Sendo um dos maiores exportadores agrícolas do mundo, a indústria é responsável por cerca de metade das emissões totais de azoto dos Países Baixos. Em 2019, o mais alto tribunal administrativo dos Países Baixos decidiu que o sistema de licenças de azoto não estava a conseguir impedir que estas emissões prejudicassem as reservas naturais especialmente protegidas, conhecidas como a rede Natura 2000.
Embora a decisão inicial não tenha sido notícia de primeira página, o governo logo disse que precisava tomar "medidas drásticas" para corrigir a situação - incluindo a compra e o fechamento de fazendas de gado.
O anúncio súbito de cortes deixou os agricultores com a sensação de que não estavam a ser tratados de forma justa. Já tinham reduzido significativamente as emissões de azoto nos últimos 30 anos e o financiamento das zonas rurais tinha sido reduzido a favor do investimento urbano.
As políticas governamentais anteriores tinham-nos encorajado a expandir-se e agora os agricultores, sobrecarregados com dívidas, estavam a ser informados de que tinham de reduzir a dimensão das suas explorações.
Os protestos levaram à fundação do partido político de direita BoerBurgerBeweging (BBB), que prometeu aos agricultores uma maior participação na política agrícola. Em 2023, o BBB ganhou as eleições provinciais e, na sequência das eleições para o Senado, acabou por ser o partido com o maior número de lugares no Senado neerlandês.
A raiva também tem vindo a crescer na Alemanha devido aos planos para eliminar gradualmente os subsídios aos combustíveis no valor de até 3.000 euros por ano para uma empresa média. O ressentimento a mais longo prazo sobre a aplicação injusta das políticas ambientais só veio alimentar o fogo.
Os agricultores têm vindo a sair à rua desde dezembro e, na segunda-feira, juntaram-se em Berlim a ativistas ambientais. As ruas estavam repletas de veículos pesados.
Os agricultores dizem que apoiam uma agricultura ecológica e geneticamente não modificada, mas que esta deve ser acompanhada de subsídios ou, pelo menos, de preços justos para os alimentos que produzem. É um sentimento partilhado por muitos que saem à rua em toda a Europa.

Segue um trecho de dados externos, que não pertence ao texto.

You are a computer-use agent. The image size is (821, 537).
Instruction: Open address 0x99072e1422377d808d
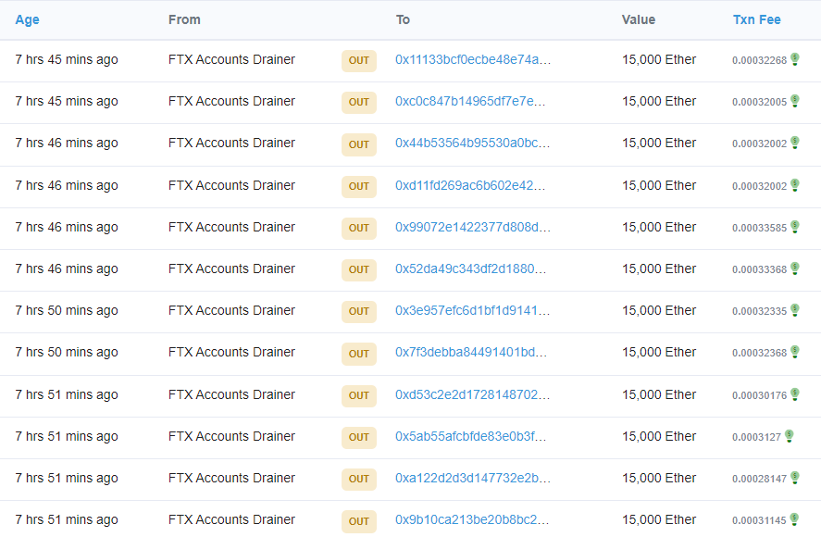(472, 227)
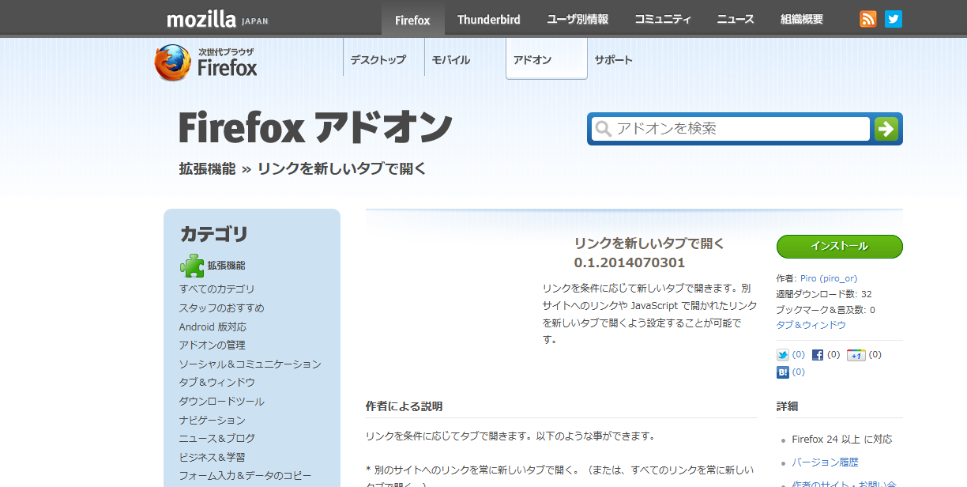Screen dimensions: 967x487
Task: Select the すべてのカテゴリ category link
Action: 216,289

Agricultura poderá vir a ser um dos principais temas das eleições europeias?
A exasperação também aumentou no Leste da UE, com protestos na Polónia, Roménia, Eslováquia, Hungria e Bulgária, onde os agricultores se queixaram da concorrência desleal dos cereais a preços reduzidos provenientes da Ucrânia.
Na Roménia e na Bulgária, os postos fronteiriços foram invadidos por tratores e camiões. A Polónia viu o seu ministro da agricultura demitir-se em abril passado devido ao conflito, embora os novos subsídios tenham agora acalmado um pouco a situação.
No entanto, muitos agricultores continuam preocupados com os impostos excessivamente elevados e a regulamentação cada vez mais restritiva. Os agricultores, que se ressentem do impacto das secas, das inundações e dos incêndios florestais, afirmam que as políticas verdes só os estão a pressionar ainda mais.
Nas próximas semanas, os protestos poderão alargar-se ainda mais, com a Espanha e a Itália a juntarem-se ao movimento. Na quinta-feira, a Comissão Europeia deverá iniciar conversações estratégicas com sindicatos de agricultores, empresas agrícolas e peritos, para tentar apagar o fogo.
Mas, à medida que as tensões continuam a aumentar, a agricultura está a preparar-se para ser uma questão importante em toda a UE antes das eleições para o Parlamento Europeu em junho.